The tea business that will be separated generated revenues of €2bn in 2019.
Unilever shares have jumped 6.7% to 4,619p in early trading this morning.
Tate & Lyle has issued a trading statement for the three months to 30 June 2020.
The sugar substitutes producer said overall revenues in the quarter were down 5%, reflecting the impact of lockdowns on out-of-home consumption in North America and Europe, partially offset by resilience from in-home consumption.
Having seen fluctuating demand patterns in April and May, demand improved in both divisions in June as lockdowns started to ease, but the full extent of the pandemic’s impact still remains unclear, it said.
Revenue in its Food & Beverage Solutions division was 1% higher at £232m, benefiting from good price and mix management and 9% growth in new products revenue.
Sucralose revenues were 1% down to £39m, reflecting softer demand for products consumed out-of-home, particularly beverages.
Its primary products arm saw revenues drop 9% to £420m. North American bulk sweetener volume was 12% lower reflecting reduced out-of-home consumption (representing around 30% of sweetener consumption) with demand recovering sequentially during the quarter as some US states began to ease lockdown restrictions.
CEO Nick Hampton commented: “As expected, the first quarter presented many challenges and I am very proud of the way we are navigating the impact of Covid-19. We are encouraged by the improvement in demand we saw in June and the continued strategic progress we are making, with new product revenue growing 9% in the quarter.
“The fundamentals of our business are sound. Demand for ingredients and solutions which enable consumers to enjoy healthier and tastier food and drink is strong, and we have the portfolio of products and technical expertise to help our customers deliver on these trends.

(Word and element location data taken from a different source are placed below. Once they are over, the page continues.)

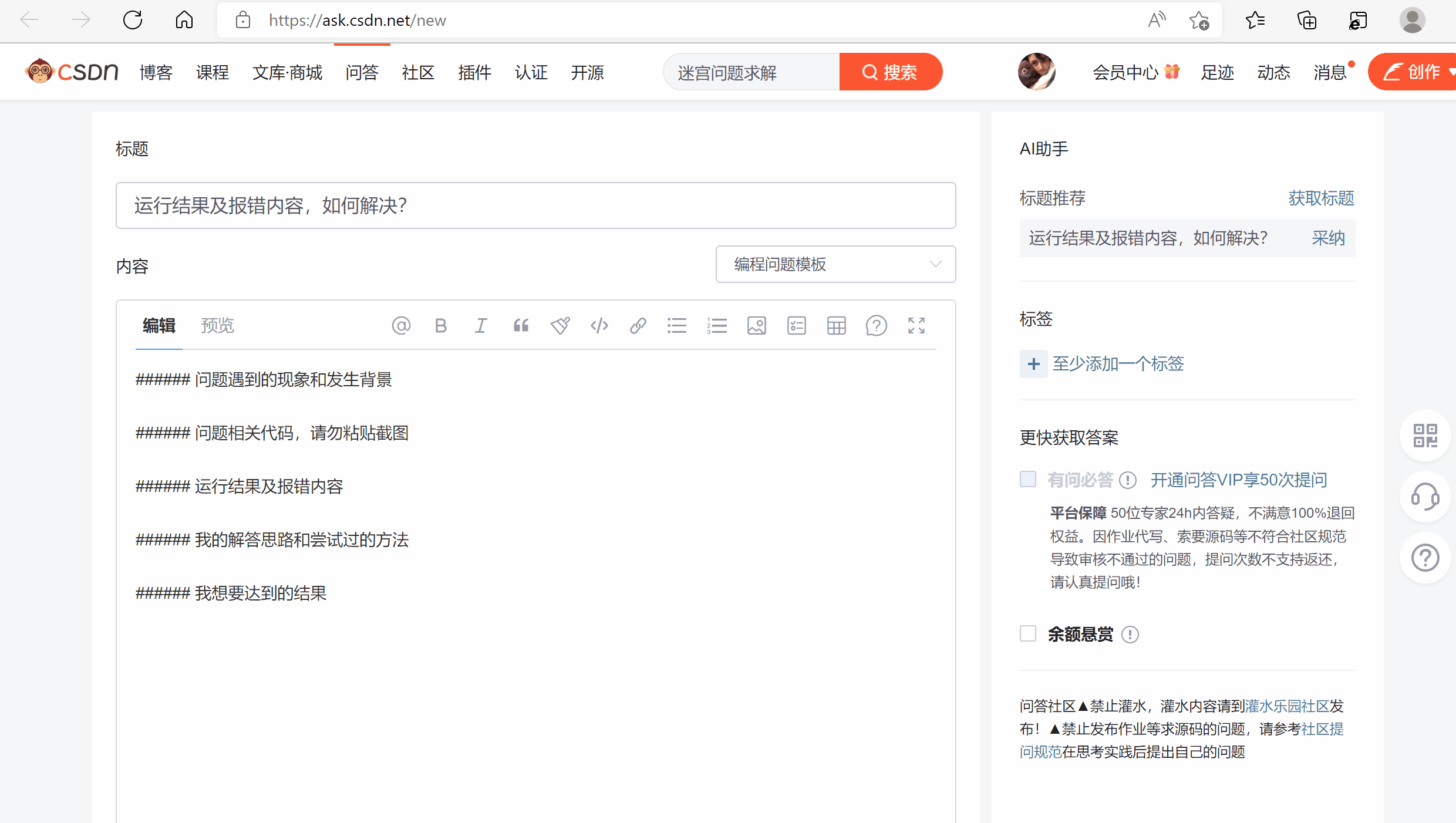Insert a blockquote using the quote icon
1456x823 pixels.
click(x=521, y=326)
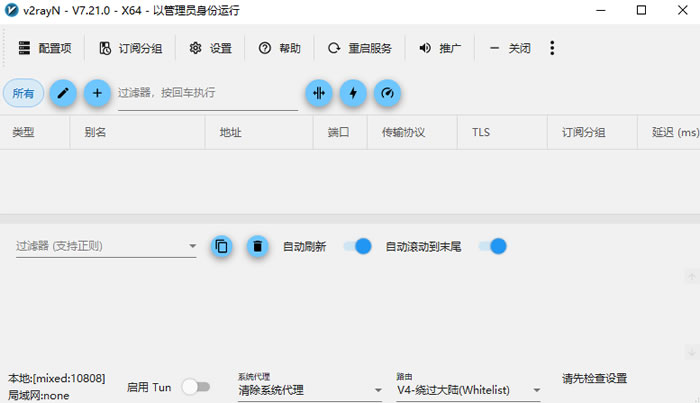Click the pencil edit subscription group icon
The image size is (700, 403).
(62, 93)
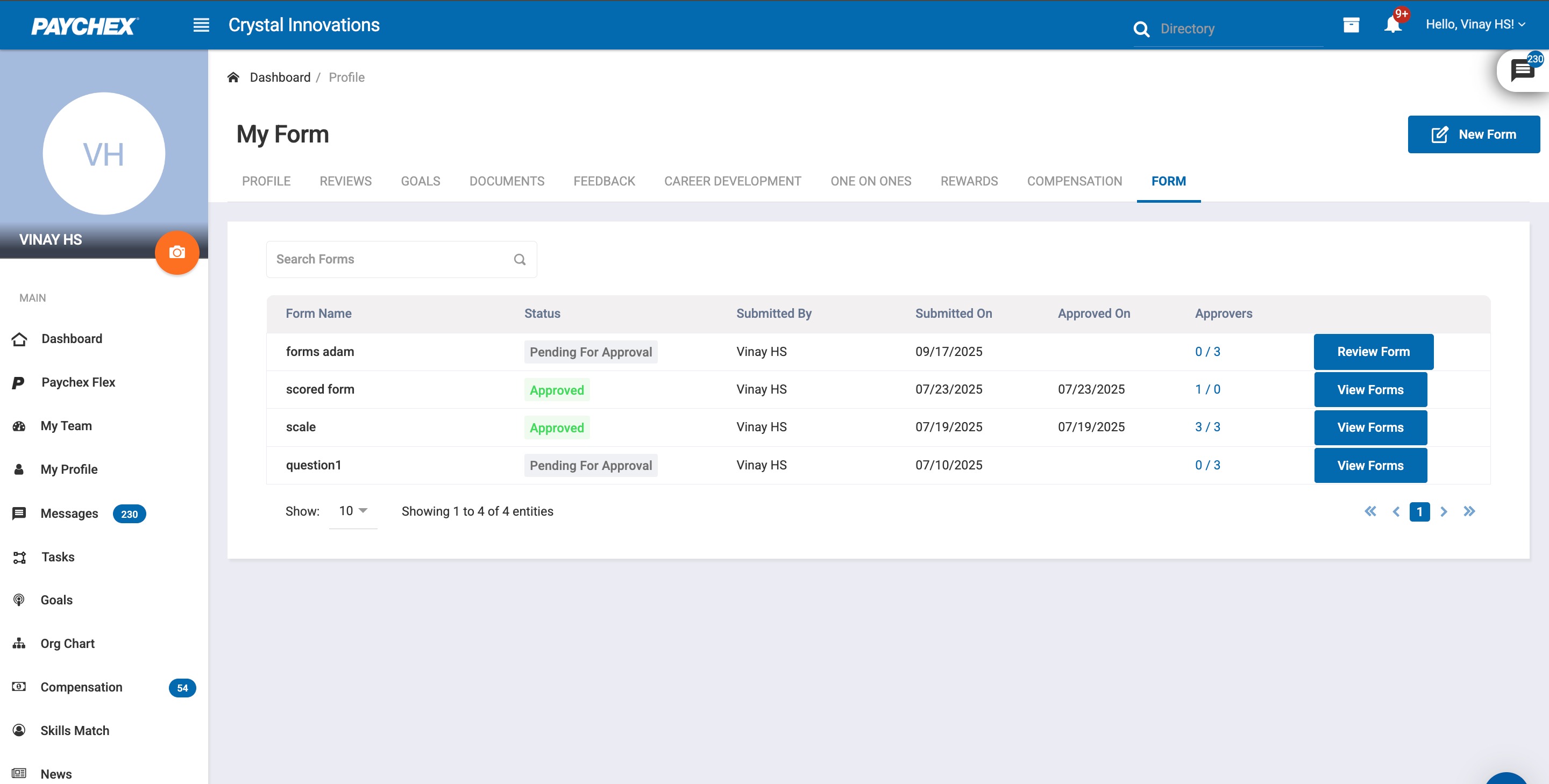Click the New Form button

tap(1473, 134)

“Looking ahead, our priorities are clear - to look after our people and communities, strengthen our relationships with customers, continue to progress our strategy and maintain our financial strength. I am confident that our future prospects remain strong.”
Elsewhere, Pernod Ricard has slightly upgraded its full year profit expectations.
It previously said the Covid-19 pandemic would lead to organic decline in profit from recurring operations for FY20 of 20%, resulting from the a slow recovery from limited business in February and March and an 80% drop in travel retail business.
While these assumptions have proven to be directionally correct, in particular as regards China and Travel Retail, there have however been some notable differences, mainly with India being subject to a full six-week lockdown of all sales and production, but more resilience in the off-trade, especially in the USA and Western Europe.
As a result, and thanks to strong cost mitigation, Pernod Ricard now expects an organic decline in profit from recurring operations for 2020 of 15%.
On the markets this morning, the FTSE 100 is up 0.4% to 6,231.3pts.
Along with Unilever, early risers include Tate & Lyle, up 3.2% to 673.6p, Glanbia, up 2.9% to €10.62 and Naked Wines, up 2.4% to 405.1p.
Early fallers include Applegreen, down 2.7% to 330.9p, Devro, down 2.5% to 134p and Marston’s, down 2.2% to 44.9p.
Yesterday in the City
The FTSE 100 ended the day down 1% to 6,207.1pts.
Nichols rose 7.2% to 1,270p despite posting a sharp first half sales and profits drop due to the collapse of out of home revenues.
Fellow soft drinks producer Britvic was down 0.3% to 795p after its quarterly revenues fell 16% due to lockdown.
Yesterday’s fallers included Bakkavor, down 6.9% to 68p, Applegreen, down 5.6% to 340p, SSP Group, down 3.7% to 244.6p, Associated British Foods, down 2.6% to 1,872.5p and Naked Wines, down 2.4% to 395.5p.
The day’s risers included PayPoint, up 7.6% to 607p, Carr’s Group, up 4.4% to 118p, Coca-Cola European Partners, up 3% to €35.15 and B&M European Value Retail, up 2.1% to 449.5p.”